The Hillsdale of Homeless Shelters
Hillsdale College in Michigan is honored by conservatives and disliked by liberals for many reasons, but among them is its refusal of any government aid since the 1980s. No federally funded research grants for professors. No Pell Grants or other government dollars for students.
Hillsdale is loud and proud regarding the reasons for its stance: “Our independence allows us to maintain the integrity of our classical liberal arts curriculum, and to remain true to our founding mission of providing an education to ‘all persons who wish, irrespective of nationality, color, or sex.’”
As a journalist I’ve seen how many Christian groups fighting homelessness also turn down government money, but even those that do so often rely on participants using SNAP cards — aka food stamps — and other federal payments such as SSI (supplemental security income). Until recently, I didn’t know of any programs pursuing the radical notion that clients capable of working should give up their SNAP benefits not only when they earn enough to become ineligible but while they are still eligible.
That’s just what Watered Gardens in Joplin, Missouri, proposes. James and Marsha Whitford started Watered Gardens in 2000. The name comes from chapter 58 of Isaiah: “The Lord will guide you continually…. You shall be like a watered garden, And like a spring of water, whose waters do not fail.” At first glance the website’s statistical summary of last year’s efforts is like that of many other shelters: “29,437 needs met.” But next to it is an unusual stat — “70% needs earned” — and one even rarer: “46,470 pounds earned” (emphasis added).
The Watered Gardens philosophy is that all who are capable of work should earn their room and board, not be given it. James Whitford previously worked as a physical therapist who specialized in wound therapy. He brings that training to his ministry’s moral therapy: “As a wound care specialist with a decade of practice, I know that simply covering a serious wound with a mere bandage can complicate the problem, resulting in a deeper infection or an abscess.”
He’s right. A roof over a person’s head is just a big Band-Aid unless it comes with relationship (every person is meant to be with another) and redemption (every person is meant to be with God). Sometimes, as Whitford notes in this book, patients who need painful moments to bring about healing call their physical therapists “physical terrorists.” Whitford pushes residents to be all they can be, and they don’t want to disappoint him.

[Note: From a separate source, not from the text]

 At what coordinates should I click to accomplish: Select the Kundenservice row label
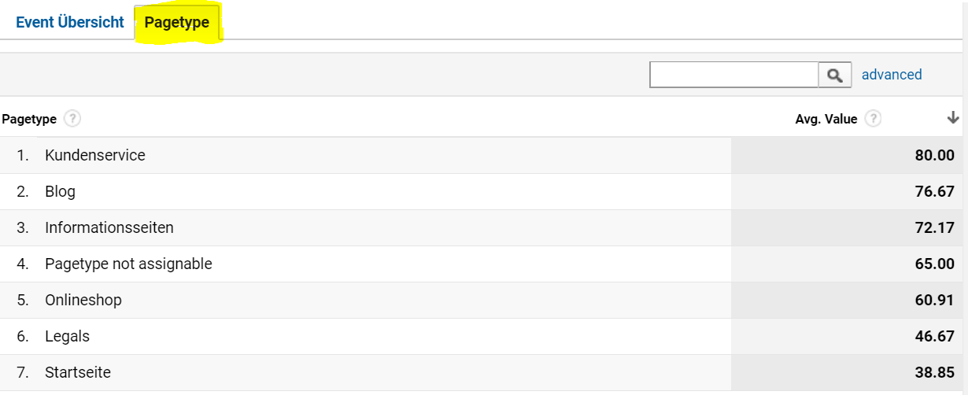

Those who have become dependent on SNAP benefits don’t like giving them up, but a wall at Watered Gardens alongside a coffee pot displays the 43 SNAP cards residents have voluntarily turned over. Whitford doesn’t know what’s happened to 26 of the people who once relied on those cards, but he has information on 17. Three have fallen back into SNAP, four have died, and 10 have stayed independent.
My October 14 column in Fix Homelessness was about one of those independents, Barry Meyer, and I plan to write about others. You might remember Meyer saying that in 2018 he was “working, doing good, thinking, ‘I qualify [for free meals] by government standards but don’t really need ‘em.’ I’d rag on people that did what I was doing: “Why are you taking advantage? Do it on your own.” I was thinking, “Man, you’re a hypocrite, ragging on people for doing something you’re doing.” So Meyer handed over his SNAP Card to Whitford, trusting in “God’s providing.”
Will other shelters take on the challenge of turning down government money and suggesting to clients that they do the same? Whitford is trying to take the Watered Gardens way nationwide by developing a True Charity Initiative. Some say higher education in the U.S. is a hopeless mess and others say the same about typical homeless shelters — but let’s not underestimate American ingenuity.
As Christmas beckons I still believe in God’s merciful nature and hope for reformation, so I follow with interest Hillsdale’s conservative and Joplin’s Christian experiments. Let’s give Whitford the last words: “There has never been so important a moment in our history for the Church to be both a voice and a force for reform, to provide just and effective alternatives to state welfare, to empower and ennoble the poor, and to take up again the mantle of true and effective charity.”